§ Problem: Transcribe the lines exactly, beginning with the one that contains "711x480 pixels. At" and ending with the final line of the records. Do not transcribe pictures.

§ Stored items from a collection:
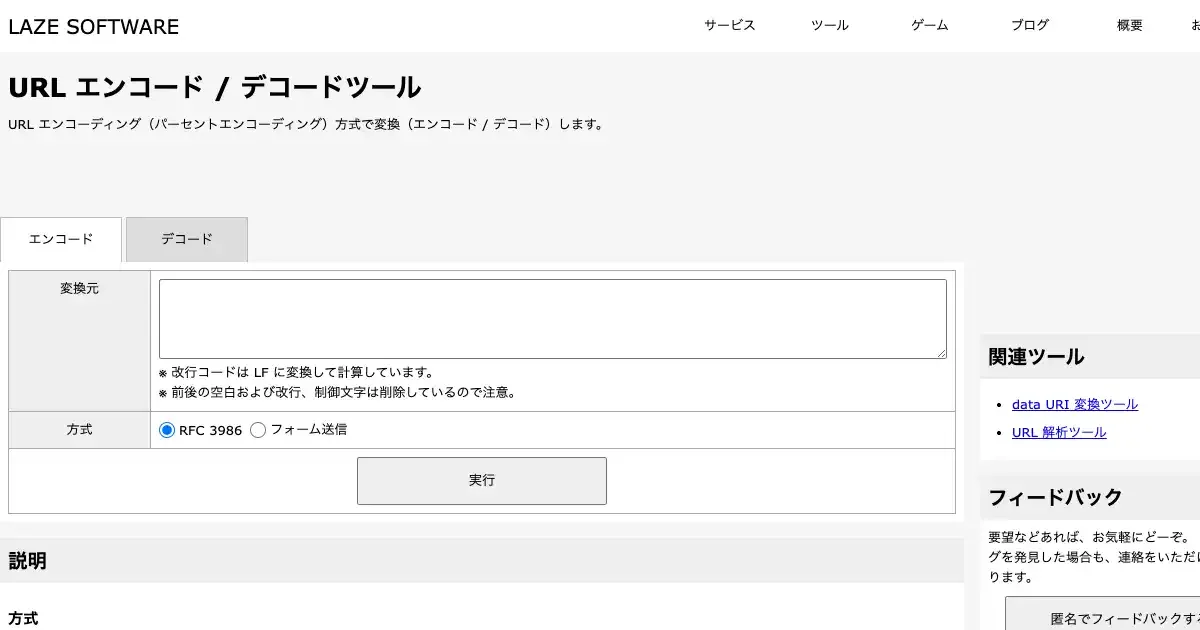Click the 匿名でフィードバック button
Screen dimensions: 1200x630
1102,619
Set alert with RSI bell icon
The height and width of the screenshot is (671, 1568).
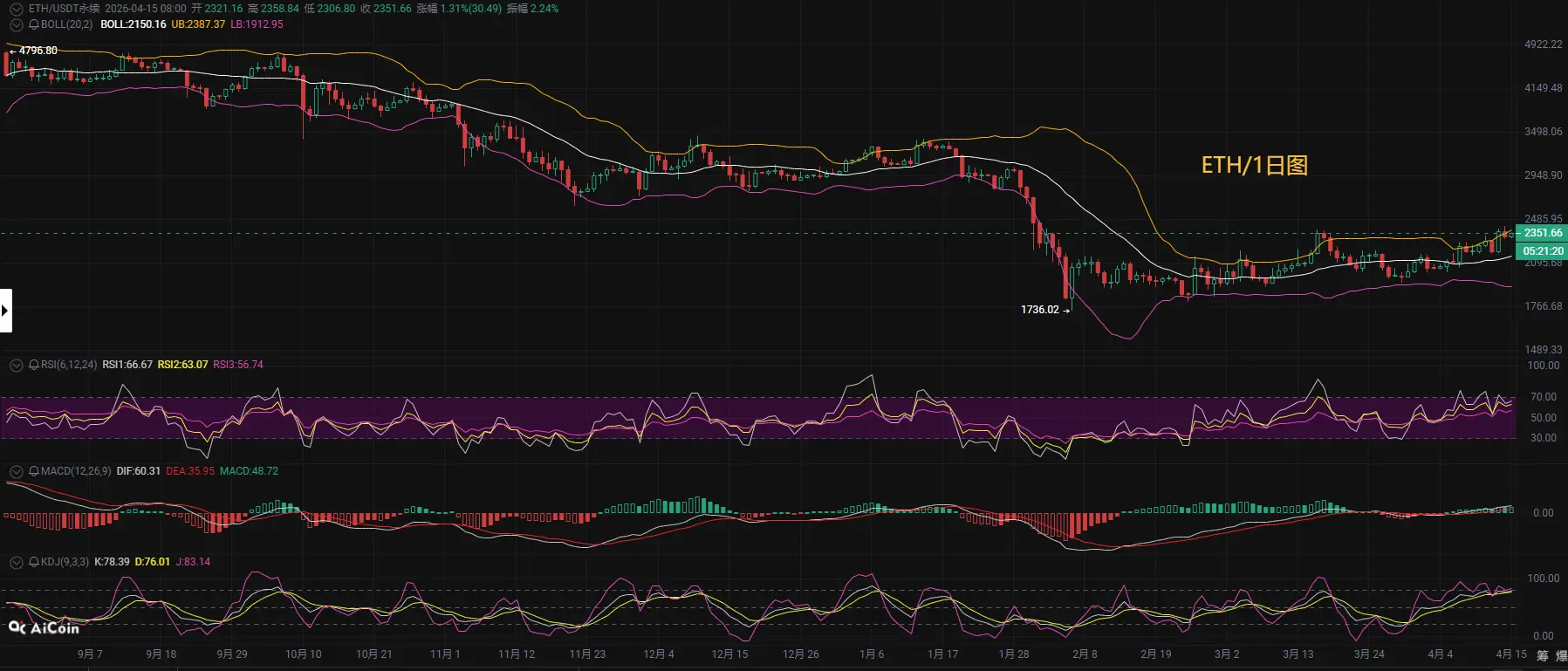(34, 365)
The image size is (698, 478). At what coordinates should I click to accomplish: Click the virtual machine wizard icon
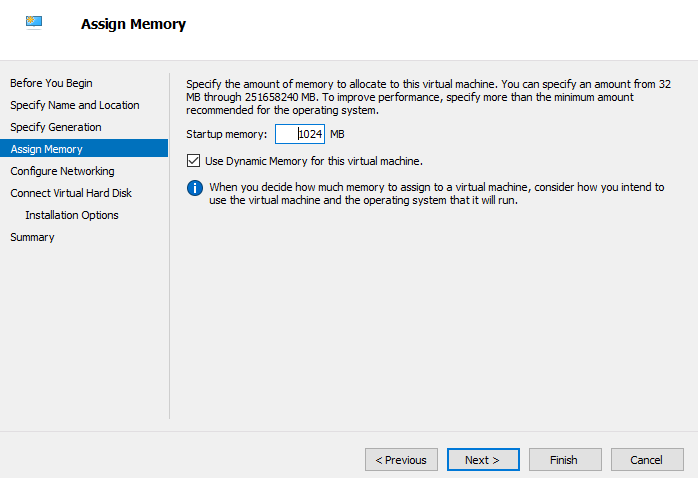[34, 23]

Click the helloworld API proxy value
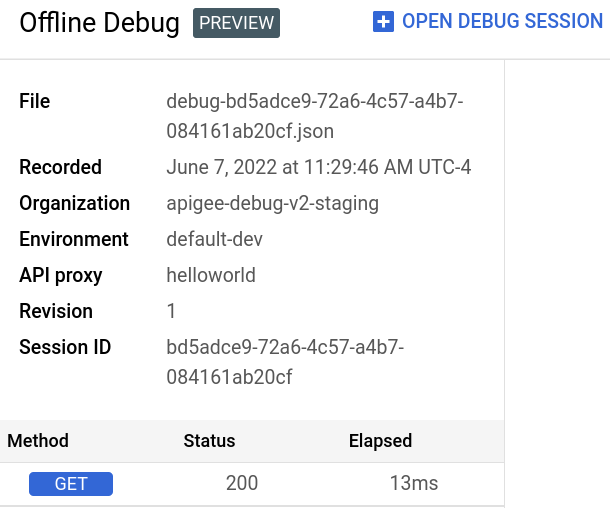211,275
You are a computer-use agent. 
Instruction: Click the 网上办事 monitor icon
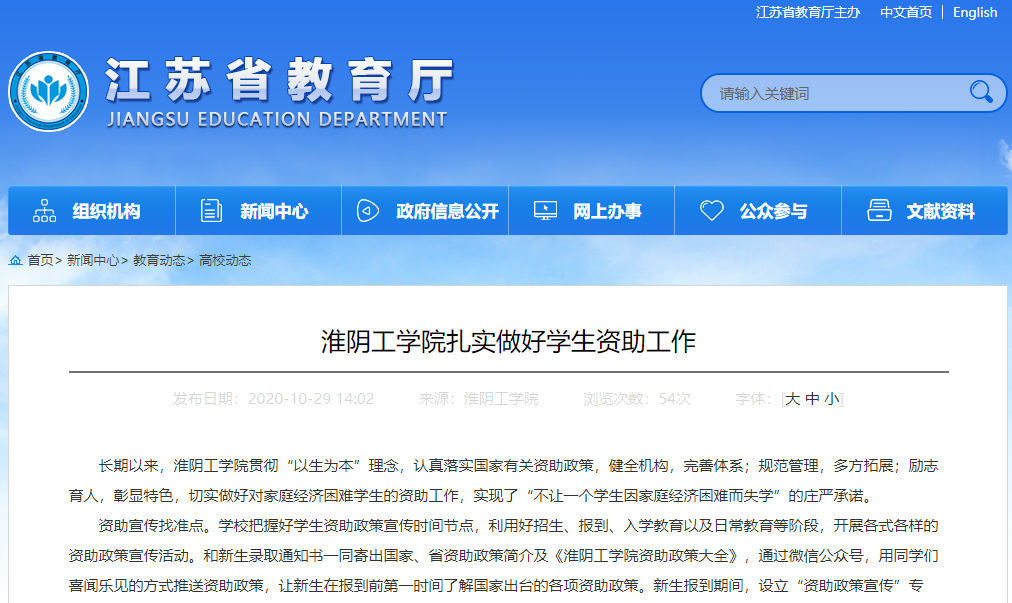[x=545, y=211]
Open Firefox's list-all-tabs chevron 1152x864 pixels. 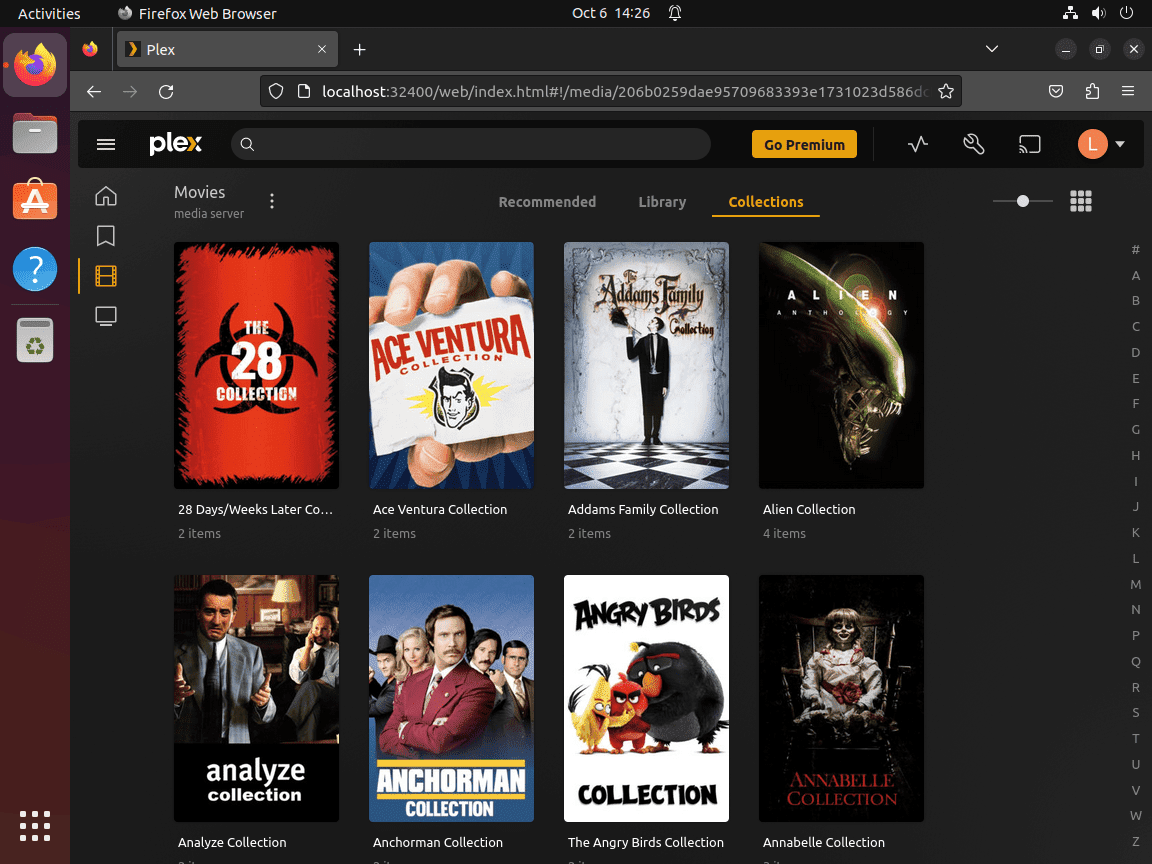point(991,48)
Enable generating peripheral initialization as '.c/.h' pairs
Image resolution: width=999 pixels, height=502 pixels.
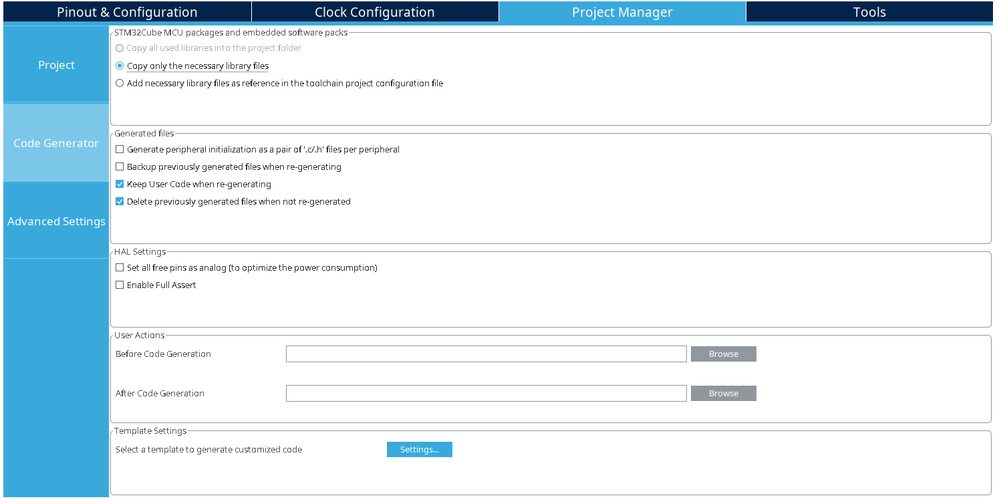[120, 150]
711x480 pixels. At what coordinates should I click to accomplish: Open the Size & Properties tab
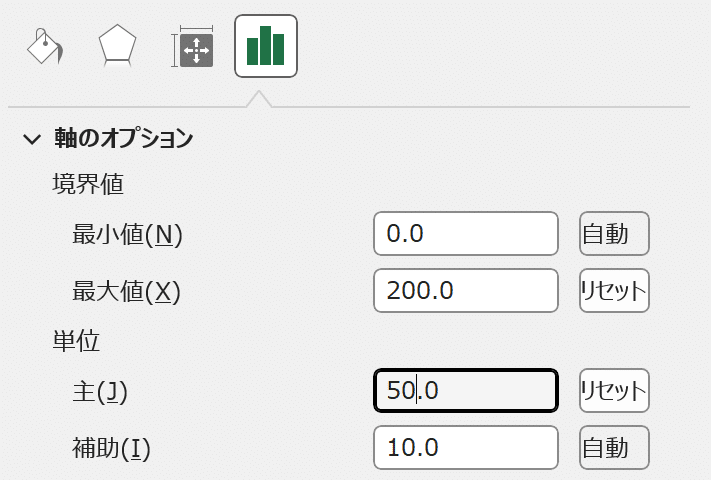point(192,47)
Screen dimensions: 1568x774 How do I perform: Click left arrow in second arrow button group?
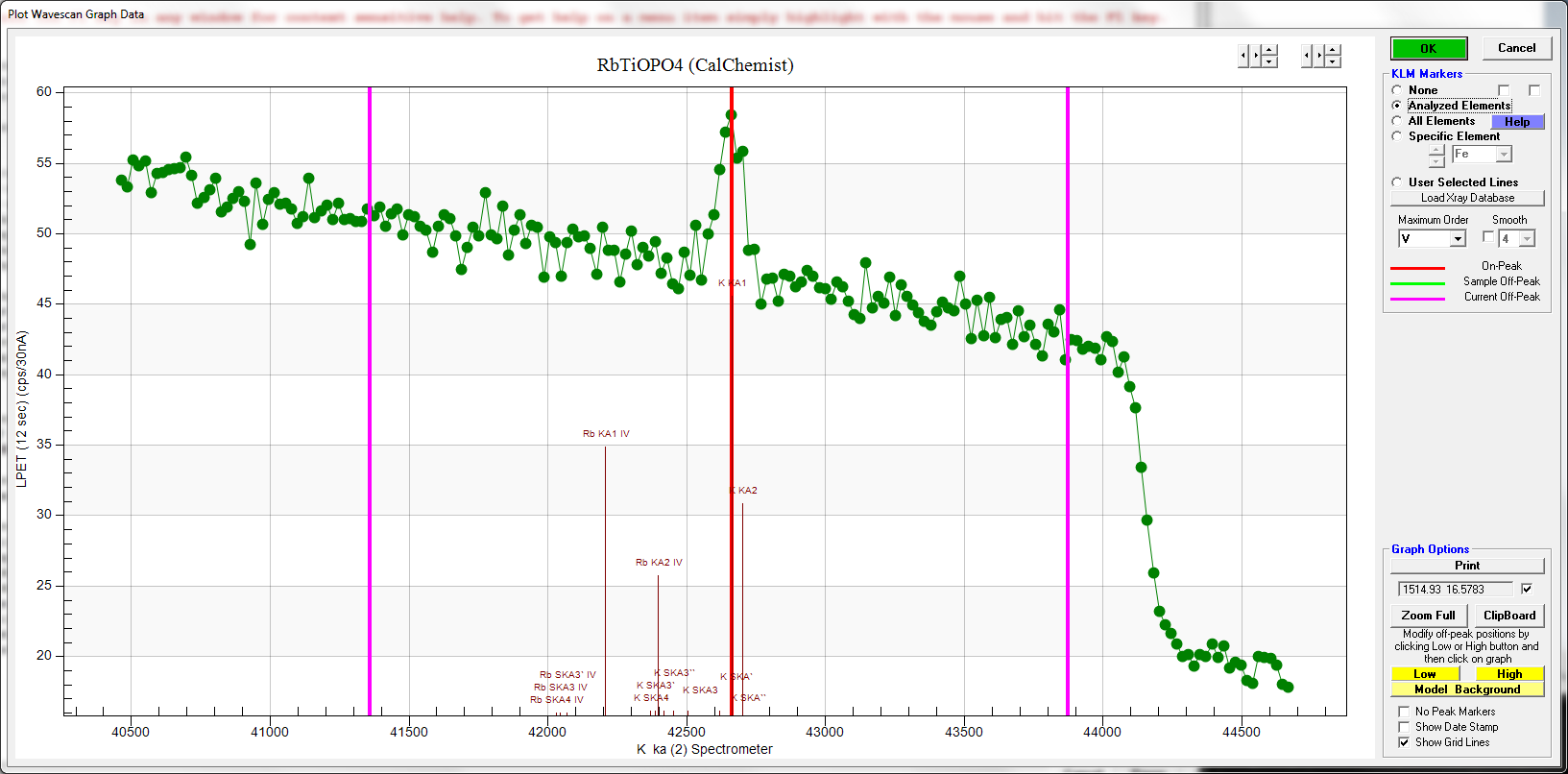coord(1307,56)
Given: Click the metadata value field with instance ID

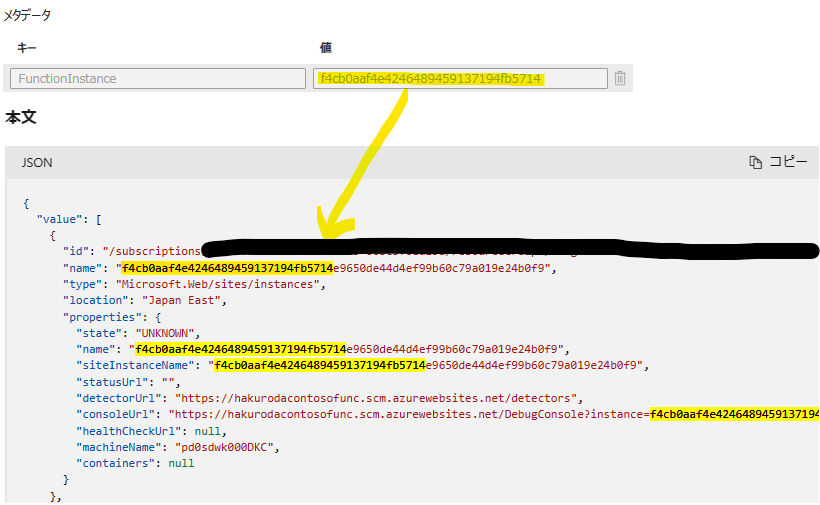Looking at the screenshot, I should pos(460,78).
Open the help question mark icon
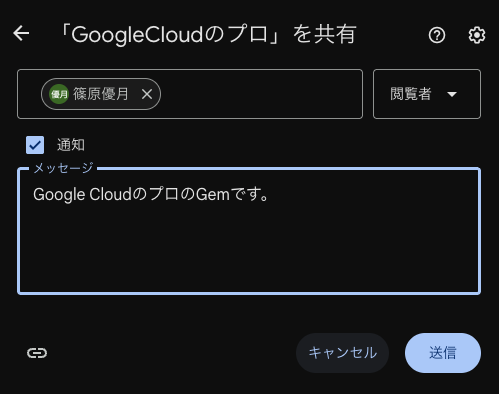 pyautogui.click(x=437, y=35)
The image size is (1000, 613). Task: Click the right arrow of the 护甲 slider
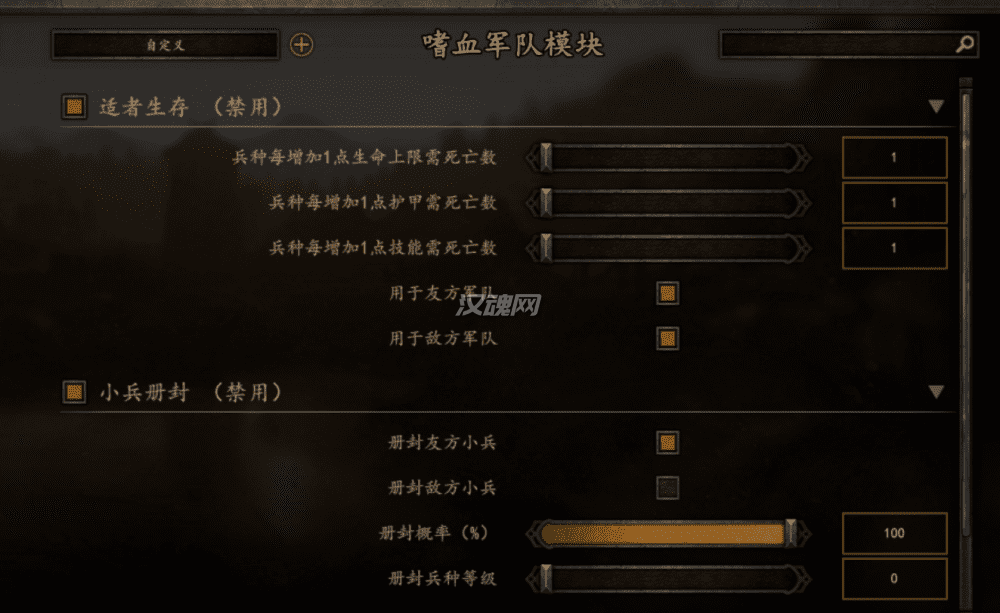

§ Response below:
711x480 pixels. At what coordinates should I click to accomplish: Open the Size & Properties tab
point(192,47)
Screen dimensions: 1568x774 How do I perform: Click left arrow in second arrow button group?
coord(1307,56)
Given: Click the metadata value field with instance ID

Looking at the screenshot, I should pos(460,78).
Open the help question mark icon
 pyautogui.click(x=437, y=35)
The image size is (1000, 613). Task: Click the right arrow of the 护甲 slider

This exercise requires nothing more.